▶ **What you need to do**
Check every line of the entries for "monster", and copy the lines that hold it.

Stored data:
◆ ◆ ◆

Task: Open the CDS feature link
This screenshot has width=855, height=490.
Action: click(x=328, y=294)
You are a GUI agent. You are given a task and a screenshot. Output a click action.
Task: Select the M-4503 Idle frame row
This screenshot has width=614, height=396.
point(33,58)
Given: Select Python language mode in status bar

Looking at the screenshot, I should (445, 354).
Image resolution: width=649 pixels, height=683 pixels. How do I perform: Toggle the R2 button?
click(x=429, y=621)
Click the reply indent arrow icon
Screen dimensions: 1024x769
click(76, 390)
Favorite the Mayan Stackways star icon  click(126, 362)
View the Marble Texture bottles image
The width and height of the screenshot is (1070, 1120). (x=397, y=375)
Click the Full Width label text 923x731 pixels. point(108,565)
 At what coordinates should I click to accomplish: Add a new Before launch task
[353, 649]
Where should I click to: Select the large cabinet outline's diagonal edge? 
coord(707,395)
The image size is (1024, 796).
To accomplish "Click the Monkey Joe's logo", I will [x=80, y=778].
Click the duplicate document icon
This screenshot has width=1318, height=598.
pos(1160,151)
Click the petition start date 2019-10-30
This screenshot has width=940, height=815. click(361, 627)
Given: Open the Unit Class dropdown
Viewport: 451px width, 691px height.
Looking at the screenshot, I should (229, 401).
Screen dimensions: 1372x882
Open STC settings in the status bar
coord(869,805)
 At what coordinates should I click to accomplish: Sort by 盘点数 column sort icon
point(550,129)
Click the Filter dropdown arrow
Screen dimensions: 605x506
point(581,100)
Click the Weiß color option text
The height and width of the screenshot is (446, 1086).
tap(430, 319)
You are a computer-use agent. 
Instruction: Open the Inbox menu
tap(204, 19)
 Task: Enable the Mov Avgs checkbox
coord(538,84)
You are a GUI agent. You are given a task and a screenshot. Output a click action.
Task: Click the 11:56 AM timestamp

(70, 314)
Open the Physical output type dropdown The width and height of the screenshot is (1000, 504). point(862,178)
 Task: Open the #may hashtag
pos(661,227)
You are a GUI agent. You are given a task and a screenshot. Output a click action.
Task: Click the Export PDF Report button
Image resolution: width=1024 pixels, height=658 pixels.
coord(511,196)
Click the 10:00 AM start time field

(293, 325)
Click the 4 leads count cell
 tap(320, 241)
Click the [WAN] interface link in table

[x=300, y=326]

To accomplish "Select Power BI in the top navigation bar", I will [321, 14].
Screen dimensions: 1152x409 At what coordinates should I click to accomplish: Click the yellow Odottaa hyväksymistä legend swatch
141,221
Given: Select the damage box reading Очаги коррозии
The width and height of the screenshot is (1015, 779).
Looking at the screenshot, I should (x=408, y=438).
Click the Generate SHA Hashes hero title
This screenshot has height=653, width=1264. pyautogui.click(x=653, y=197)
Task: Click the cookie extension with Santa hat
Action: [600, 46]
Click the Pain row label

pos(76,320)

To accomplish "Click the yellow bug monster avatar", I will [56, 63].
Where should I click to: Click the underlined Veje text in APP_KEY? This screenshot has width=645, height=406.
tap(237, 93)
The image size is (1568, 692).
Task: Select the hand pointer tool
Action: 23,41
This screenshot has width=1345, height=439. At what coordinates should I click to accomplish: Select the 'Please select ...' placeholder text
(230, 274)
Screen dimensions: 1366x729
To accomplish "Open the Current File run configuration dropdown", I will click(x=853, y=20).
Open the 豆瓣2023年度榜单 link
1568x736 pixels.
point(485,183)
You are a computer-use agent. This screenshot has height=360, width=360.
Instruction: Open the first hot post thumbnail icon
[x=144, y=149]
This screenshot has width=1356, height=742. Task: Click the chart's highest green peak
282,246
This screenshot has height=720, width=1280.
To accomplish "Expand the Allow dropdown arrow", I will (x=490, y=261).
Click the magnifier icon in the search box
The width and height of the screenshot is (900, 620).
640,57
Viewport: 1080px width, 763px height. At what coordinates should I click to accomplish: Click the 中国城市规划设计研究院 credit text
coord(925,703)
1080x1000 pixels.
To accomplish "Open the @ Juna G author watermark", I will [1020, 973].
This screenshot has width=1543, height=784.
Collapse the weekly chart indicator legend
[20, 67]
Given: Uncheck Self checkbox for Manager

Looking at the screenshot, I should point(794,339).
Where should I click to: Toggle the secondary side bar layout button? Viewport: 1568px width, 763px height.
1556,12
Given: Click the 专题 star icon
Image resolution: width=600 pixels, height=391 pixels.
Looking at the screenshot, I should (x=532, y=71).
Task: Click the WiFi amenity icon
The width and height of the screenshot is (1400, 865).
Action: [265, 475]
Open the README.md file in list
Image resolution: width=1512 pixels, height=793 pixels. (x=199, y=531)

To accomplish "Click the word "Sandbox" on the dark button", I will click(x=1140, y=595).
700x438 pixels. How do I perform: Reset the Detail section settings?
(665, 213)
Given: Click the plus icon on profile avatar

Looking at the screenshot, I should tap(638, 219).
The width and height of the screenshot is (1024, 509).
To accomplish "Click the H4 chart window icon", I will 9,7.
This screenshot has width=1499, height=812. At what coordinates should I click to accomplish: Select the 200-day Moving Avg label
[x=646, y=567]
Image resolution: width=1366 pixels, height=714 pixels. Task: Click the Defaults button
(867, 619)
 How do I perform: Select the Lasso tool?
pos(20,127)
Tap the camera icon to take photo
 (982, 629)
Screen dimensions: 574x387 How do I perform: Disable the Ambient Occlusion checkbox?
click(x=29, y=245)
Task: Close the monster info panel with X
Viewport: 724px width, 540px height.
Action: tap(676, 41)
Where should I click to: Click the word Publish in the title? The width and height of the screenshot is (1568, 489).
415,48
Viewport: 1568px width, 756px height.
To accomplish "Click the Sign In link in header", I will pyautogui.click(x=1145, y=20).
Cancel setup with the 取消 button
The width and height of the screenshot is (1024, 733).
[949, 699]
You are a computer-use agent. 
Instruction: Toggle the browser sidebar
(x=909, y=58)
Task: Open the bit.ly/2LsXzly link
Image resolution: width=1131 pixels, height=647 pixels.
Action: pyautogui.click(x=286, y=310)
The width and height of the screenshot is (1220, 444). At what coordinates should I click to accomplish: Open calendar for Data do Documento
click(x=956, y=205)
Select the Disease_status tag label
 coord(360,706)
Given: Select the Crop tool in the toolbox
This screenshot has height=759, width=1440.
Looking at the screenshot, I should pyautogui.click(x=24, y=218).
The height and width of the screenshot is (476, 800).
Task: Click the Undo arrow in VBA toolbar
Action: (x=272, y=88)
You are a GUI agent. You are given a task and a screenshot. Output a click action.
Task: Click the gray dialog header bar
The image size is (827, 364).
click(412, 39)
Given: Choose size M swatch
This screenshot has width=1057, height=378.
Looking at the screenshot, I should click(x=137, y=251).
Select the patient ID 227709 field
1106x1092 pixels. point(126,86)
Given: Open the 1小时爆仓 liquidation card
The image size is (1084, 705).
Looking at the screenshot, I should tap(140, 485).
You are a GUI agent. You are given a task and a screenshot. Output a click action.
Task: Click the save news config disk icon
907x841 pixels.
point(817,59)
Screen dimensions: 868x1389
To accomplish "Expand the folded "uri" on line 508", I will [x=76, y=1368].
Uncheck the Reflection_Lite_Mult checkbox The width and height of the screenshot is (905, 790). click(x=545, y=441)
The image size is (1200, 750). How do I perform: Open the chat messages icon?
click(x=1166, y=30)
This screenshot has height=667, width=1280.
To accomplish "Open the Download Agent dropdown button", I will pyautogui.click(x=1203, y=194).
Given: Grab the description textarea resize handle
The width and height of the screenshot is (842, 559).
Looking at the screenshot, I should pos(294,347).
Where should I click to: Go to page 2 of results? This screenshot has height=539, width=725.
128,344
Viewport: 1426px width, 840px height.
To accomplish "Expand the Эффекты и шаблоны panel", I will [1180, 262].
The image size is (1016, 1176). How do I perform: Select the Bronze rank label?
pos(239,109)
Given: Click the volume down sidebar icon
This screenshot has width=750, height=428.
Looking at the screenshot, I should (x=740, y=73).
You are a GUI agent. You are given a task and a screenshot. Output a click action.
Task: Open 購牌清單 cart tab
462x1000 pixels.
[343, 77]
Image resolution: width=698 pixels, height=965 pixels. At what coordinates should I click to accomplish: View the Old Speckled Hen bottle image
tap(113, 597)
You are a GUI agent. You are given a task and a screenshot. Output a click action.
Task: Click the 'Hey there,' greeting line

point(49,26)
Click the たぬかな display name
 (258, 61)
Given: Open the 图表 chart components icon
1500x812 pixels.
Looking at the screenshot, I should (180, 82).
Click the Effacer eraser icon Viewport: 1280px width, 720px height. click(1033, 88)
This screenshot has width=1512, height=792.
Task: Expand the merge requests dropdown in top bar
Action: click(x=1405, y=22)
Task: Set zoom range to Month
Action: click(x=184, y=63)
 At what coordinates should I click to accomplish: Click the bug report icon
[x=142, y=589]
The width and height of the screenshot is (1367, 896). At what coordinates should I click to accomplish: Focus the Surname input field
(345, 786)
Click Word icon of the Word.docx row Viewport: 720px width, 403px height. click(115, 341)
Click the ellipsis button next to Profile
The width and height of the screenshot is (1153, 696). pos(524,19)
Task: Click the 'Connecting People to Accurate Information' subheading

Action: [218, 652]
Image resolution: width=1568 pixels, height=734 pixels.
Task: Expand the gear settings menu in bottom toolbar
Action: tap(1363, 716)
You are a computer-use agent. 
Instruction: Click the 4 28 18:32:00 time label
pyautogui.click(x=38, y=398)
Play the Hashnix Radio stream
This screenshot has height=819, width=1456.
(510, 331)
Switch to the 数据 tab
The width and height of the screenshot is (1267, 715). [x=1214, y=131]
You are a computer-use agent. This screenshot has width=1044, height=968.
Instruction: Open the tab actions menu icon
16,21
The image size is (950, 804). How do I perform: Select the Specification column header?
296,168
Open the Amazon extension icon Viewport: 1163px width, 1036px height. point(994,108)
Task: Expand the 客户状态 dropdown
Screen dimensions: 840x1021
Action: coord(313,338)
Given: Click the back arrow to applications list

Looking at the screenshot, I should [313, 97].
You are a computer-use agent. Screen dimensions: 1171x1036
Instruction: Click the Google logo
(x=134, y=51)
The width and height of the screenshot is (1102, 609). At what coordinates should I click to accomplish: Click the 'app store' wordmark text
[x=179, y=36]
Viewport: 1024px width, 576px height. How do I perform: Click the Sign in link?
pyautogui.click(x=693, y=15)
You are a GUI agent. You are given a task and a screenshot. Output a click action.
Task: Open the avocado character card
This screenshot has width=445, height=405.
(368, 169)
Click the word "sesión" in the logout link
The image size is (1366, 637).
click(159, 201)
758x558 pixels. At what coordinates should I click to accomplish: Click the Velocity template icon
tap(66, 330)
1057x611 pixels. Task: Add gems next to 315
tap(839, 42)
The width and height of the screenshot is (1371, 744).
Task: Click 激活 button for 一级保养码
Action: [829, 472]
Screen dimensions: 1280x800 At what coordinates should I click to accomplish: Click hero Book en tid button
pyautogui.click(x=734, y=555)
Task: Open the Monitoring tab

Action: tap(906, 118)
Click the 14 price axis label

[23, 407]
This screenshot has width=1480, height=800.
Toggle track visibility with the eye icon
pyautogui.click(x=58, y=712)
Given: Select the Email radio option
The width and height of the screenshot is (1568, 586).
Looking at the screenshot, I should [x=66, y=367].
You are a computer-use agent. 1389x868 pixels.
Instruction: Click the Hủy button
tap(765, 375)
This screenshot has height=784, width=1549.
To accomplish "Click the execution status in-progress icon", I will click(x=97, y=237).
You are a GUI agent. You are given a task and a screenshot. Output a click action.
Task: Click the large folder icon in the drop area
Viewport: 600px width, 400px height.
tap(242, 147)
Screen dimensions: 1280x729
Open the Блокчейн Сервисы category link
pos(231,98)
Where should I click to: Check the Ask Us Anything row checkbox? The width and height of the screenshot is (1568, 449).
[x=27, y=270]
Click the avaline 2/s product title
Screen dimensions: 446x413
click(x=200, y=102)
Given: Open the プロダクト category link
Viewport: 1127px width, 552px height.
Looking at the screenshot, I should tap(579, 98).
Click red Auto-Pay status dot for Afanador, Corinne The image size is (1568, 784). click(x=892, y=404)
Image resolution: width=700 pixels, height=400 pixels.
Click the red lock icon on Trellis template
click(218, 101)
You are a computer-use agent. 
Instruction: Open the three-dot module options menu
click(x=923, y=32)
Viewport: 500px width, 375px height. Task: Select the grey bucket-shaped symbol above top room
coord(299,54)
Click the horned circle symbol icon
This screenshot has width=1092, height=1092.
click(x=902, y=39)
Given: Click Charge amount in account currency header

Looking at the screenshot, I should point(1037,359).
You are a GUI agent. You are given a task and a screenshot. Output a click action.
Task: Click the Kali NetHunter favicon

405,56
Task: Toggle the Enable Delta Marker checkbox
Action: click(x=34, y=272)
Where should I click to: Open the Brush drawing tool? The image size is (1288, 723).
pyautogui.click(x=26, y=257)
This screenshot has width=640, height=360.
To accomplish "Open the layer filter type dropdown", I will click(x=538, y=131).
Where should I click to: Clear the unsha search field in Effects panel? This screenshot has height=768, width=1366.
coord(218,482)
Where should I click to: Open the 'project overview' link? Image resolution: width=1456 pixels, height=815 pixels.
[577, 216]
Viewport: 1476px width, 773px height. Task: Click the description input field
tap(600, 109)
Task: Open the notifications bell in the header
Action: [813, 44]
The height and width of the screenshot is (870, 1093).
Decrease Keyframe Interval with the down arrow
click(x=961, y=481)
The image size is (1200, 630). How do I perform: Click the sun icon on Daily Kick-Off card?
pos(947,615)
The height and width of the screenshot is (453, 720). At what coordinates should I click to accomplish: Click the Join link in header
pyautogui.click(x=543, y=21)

◆ ◆ ◆

▶ **Solution to this problem**
To accomplish "Click the yellow bug monster avatar", I will [56, 63].
Task: Close the monster info panel with X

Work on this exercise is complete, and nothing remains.